Hai mai provato il Dry January?
Se anche tu, prima di quest’anno, non avevi mai sentito di parlare di Dry January, questo articolo fa al caso tuo.
Di cosa si tratta?
Letteralmente traducibile come “gennaio secco”, il Dry January è un’iniziativa che è stata lanciata ben undici anni fa in Inghilterra, per promuovere un mese senza alcol dopo i bagordi delle feste di fine anno.
Quello che si cerca di ottenere, insieme alla più auspicata eliminazione dell’alcol per un mese intero, è per lo meno una riduzione del suo consumo, per il raggiungimento di un uso più moderato e consapevole.
I benefici si notano già nelle prime settimane: si riesce a dormire meglio, si perde peso e ci si trova uno stato emotivo migliore.
Quest’anno, al Dry January, hanno preso parte quasi nove milioni di inglesi. Ma la moda si è diffusa anche nel resto d’Europa. L’Inghilterra, infatti, è uno dei paesi europei in cui i tassi di consumo di alcol sono più alti. Tra i dieci paesi del mondo in cui si beve di più, nove sono nell’Unione Europea. La Danimarca occupa il primo posto, seguita dalla Romania. Sul podio, medaglia di bronzo, si colloca la Gran Bretagna. L’Italia non è nella prima decina, anche se, negli ultimi anni, il consumo di alcol, soprattutto negli adolescenti è aumentato. Lo stesso è accaduto anche in Francia e Spagna, in cui si presentano livelli simili.
In Nord Europa, si beve di più. Che sia per sopportare le temperature più basse, per non pensare alle poche ore di luce solare o per semplice tradizione, sono questi i paesi in cui si è cominciato a parlare di binge drinking, intendendo con l’espressione un’assunzione non controllata di alcol per raggiungere prima lo stato di ubriachezza. Bere molto e in poco tempo, insomma.
Con l’appena iniziato 2024, si è registrato che un adulto su quattro ha deciso di partecipare al Dry January. “Sentivo di doverlo al mio corpo” è stata la risposta di molti degli intervistati, dai 20 ai 30 anni. Proprio in questa fascia si è riscontrato un cambio di abitudini: al vino si preferiscono birre e superalcolici, un consumo più sporadico rispetto alla “bottiglia che non deve mancare in tavola quando si mangia” ma più intenso, e potenzialmente pericoloso.
Altri invece preferiscono parlare di “gennaio umido”, se non secco, che consisterebbe nel ridurre le uscite settimanali e il collegato consumo di bevande alcoliche. Il proposito è quello di raggiungere un cambiamento, in maniera più lieve e quindi più realistica, e magari eliminare dalla lista dei buoni propositi anche il comune “Quest’anno vorrei bere di meno”. Non è impossibile.
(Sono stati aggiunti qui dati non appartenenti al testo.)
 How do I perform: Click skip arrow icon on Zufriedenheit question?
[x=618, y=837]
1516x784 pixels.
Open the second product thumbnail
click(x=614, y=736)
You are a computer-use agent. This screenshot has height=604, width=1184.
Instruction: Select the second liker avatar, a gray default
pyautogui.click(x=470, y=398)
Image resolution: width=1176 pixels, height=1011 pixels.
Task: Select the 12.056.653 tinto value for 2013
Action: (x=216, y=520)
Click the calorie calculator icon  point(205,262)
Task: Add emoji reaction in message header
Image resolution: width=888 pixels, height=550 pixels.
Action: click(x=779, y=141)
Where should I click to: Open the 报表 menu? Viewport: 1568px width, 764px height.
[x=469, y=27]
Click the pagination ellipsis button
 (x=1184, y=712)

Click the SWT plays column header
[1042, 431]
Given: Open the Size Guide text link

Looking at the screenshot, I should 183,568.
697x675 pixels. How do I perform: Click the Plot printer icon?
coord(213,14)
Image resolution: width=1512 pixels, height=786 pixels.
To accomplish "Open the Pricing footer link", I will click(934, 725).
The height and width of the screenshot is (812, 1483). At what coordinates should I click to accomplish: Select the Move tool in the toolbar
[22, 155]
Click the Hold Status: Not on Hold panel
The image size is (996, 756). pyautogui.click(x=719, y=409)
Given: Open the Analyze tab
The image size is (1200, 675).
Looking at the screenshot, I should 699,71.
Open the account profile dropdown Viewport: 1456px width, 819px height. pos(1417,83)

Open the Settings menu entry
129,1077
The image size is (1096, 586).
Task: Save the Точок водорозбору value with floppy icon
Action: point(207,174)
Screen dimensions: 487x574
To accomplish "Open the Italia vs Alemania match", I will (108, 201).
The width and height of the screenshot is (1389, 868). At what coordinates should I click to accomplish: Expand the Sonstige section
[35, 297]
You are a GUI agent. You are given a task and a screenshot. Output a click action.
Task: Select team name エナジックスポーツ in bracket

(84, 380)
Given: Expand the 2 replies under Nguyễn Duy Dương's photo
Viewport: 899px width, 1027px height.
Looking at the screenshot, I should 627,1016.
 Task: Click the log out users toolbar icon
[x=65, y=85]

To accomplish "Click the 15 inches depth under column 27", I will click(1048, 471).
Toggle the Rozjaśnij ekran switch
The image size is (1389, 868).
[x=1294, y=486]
Secondo gli esperti, il Dry January offre anche la possibilità di mettersi alla prova e riflettere su un’abitudine che si tende a sottovalutare, il “Prendo giusto due birre”, l’amaro di fine pasto o un bicchiere liscio prima di andare a dormire.
“Che male c’è?” si chiederà qualcuno.
L’alcol, dopo il tabacco e l’alta pressione, è il terzo fattore di rischio di mortalità più diffuso nei paesi europei. Il pericolo aumenta con il diminuire dell’età in cui si comincia a bere e con l’assimilazione del consumo alcolico a una routine che non è necessario tenere sotto controllo. Quanto prima si comincia, più saranno le occasioni in cui si beve.
Mettendo da parte i casi estremi, in cui il consumo di alcol si trasforma in dipendenza, provocando anche l’accentuarsi di altri stati di instabilità emotiva, quali depressione e ansia, un limite “salutare”, seppure a lungo andare il suo consumo rimanga nocivo, sarebbe quello di due bicchieri al giorno, non tutti i giorni e con un massimo di dieci bicchieri a settimana.
Che si decida di partecipare al Dry January, anche conosciuto come Drynuary, o di non farlo, l’importante è conoscere i danni e i benefici e agire consapevolmente.
In ultimo, per chi se lo stesse chiedendo: no, la carne in padella sfumata nel vino non conta come consumo di alcol.